-- start WORKING DATA --

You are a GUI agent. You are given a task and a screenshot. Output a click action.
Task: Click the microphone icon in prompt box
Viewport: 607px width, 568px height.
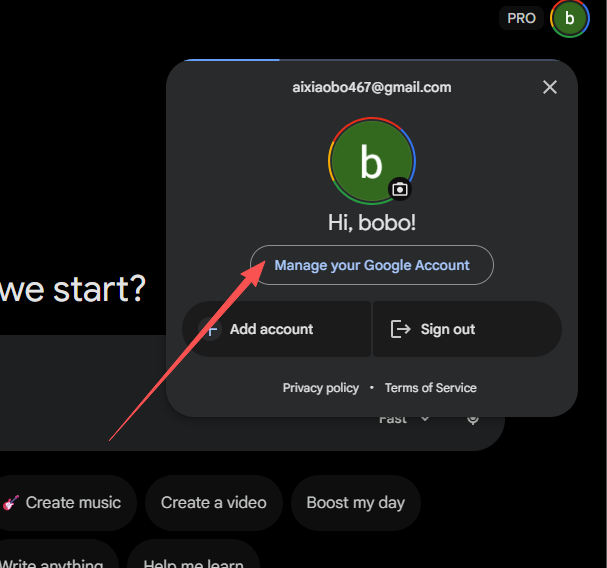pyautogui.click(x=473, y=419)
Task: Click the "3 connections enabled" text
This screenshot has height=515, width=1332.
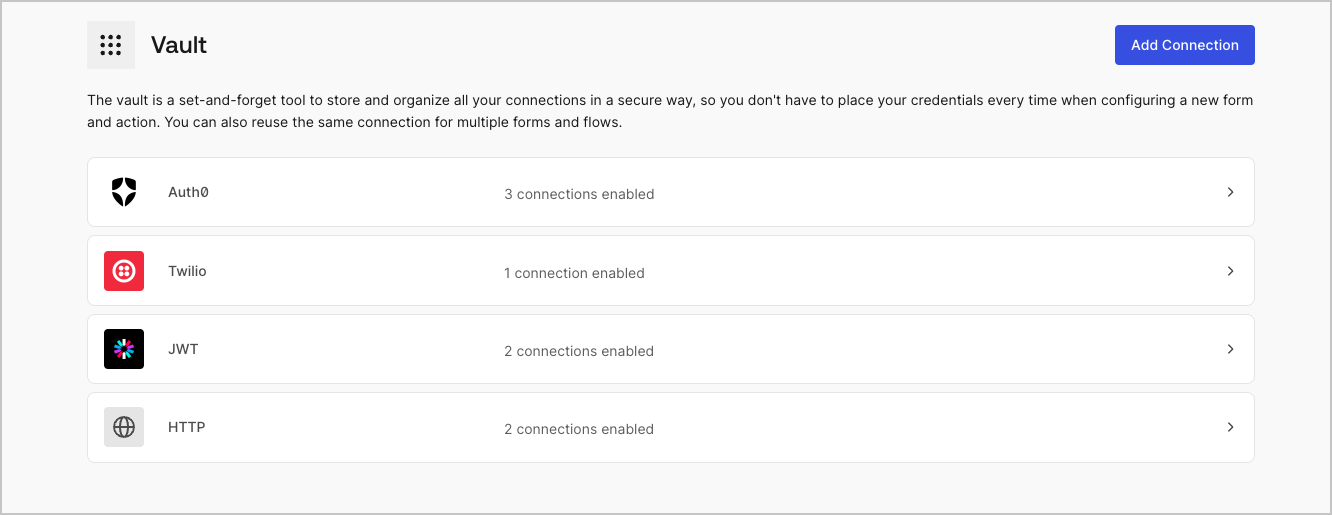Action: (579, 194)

-- end WORKING DATA --

WHAT IS BEING ASKED: Render the listing above as a JSON array of strings with one string per line, skipping blank lines and leaving out the pictures.

WRITTEN REPLY:
[
  "You are a GUI agent. You are given a task and a screenshot. Output a click action.",
  "Task: Click the microphone icon in prompt box",
  "Viewport: 607px width, 568px height.",
  "pyautogui.click(x=473, y=419)",
  "Task: Click the \"3 connections enabled\" text",
  "This screenshot has height=515, width=1332.",
  "Action: (579, 194)"
]